As for additional keywords related to packing and alignment—I really like the choice of keywords like size, bitsize, align, and bitalign. Unlike C, Pascal’s syntax relies on keywords rather than special characters, which makes it much more pleasant and readable. Therefore, if the syntax is to be changed, everyone should be keen to stick with simple keywords. And that is precisely why we need to change the syntax of variant records to readable unions, in order to eliminate special characters (and syntactic bloat) in favor of simple, readable keywords.

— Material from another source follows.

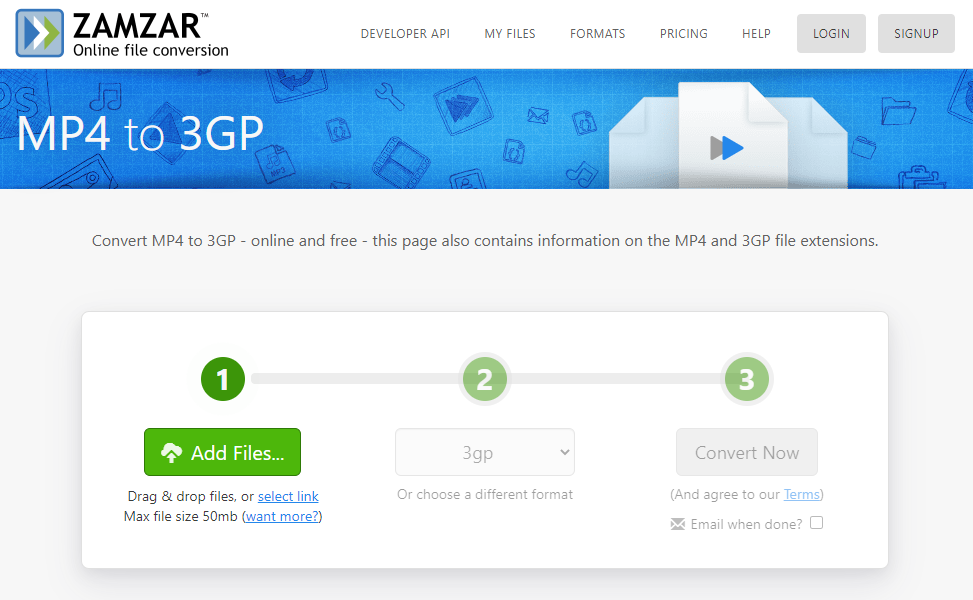Click the Zamzar logo arrows icon
The width and height of the screenshot is (973, 600).
(x=40, y=33)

As for the suggestion to allow specifying not only the size of a field in bits but also its location—I’m not entirely convinced, though I do see the potential. On the one hand, specifying the position of a bit field after the `at` keyword would eliminate the need to add unnecessary padded fields. But on the other hand, this would be prone to incorrect position specification (e.g., out of scope), and that would require the compiler to check the target locations of the fields and ensure that the user is notified of such errors. So, on the one hand, we eliminate the need for extra fields to enforce padding, but on the other hand, the compiler has more work calculating the structure’s size, the offset of each field, and validating the correctness of the offsets.

And another problem is that currently, field offsets correspond to the order in which the fields are declared, but if we have the option to specify field offsets manually, their order may not match the order in which they are declared. What then? Should this be allowed (just like, for example, non-ascending enum order) and result in a warning at most, or should it cause a compilation error? I’m leaning toward the compiler issuing a warning that the order of field declarations does not match the specified offsets.

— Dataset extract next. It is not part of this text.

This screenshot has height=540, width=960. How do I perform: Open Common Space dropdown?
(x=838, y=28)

By the way, specifying positions manually would require distinguishing between offsets in bytes (for normal fields) and in bits (for bit-packed fields). So we would need two keywords—at for specifying an offset in bytes and atbit for an offset in bits. However, to make it convenient to specify offsets for long structures, the offset itself should be able to be a numeric literal, but also an expression (the offset of field X plus a certain number of bytes/bits). I'm not sure if this could be meaningfully combined with modifiers for specifying field memory alignment (such as suggested align and bitalign).
« Last Edit: May 12, 2026, 04:03:51 pm by flowCRANE »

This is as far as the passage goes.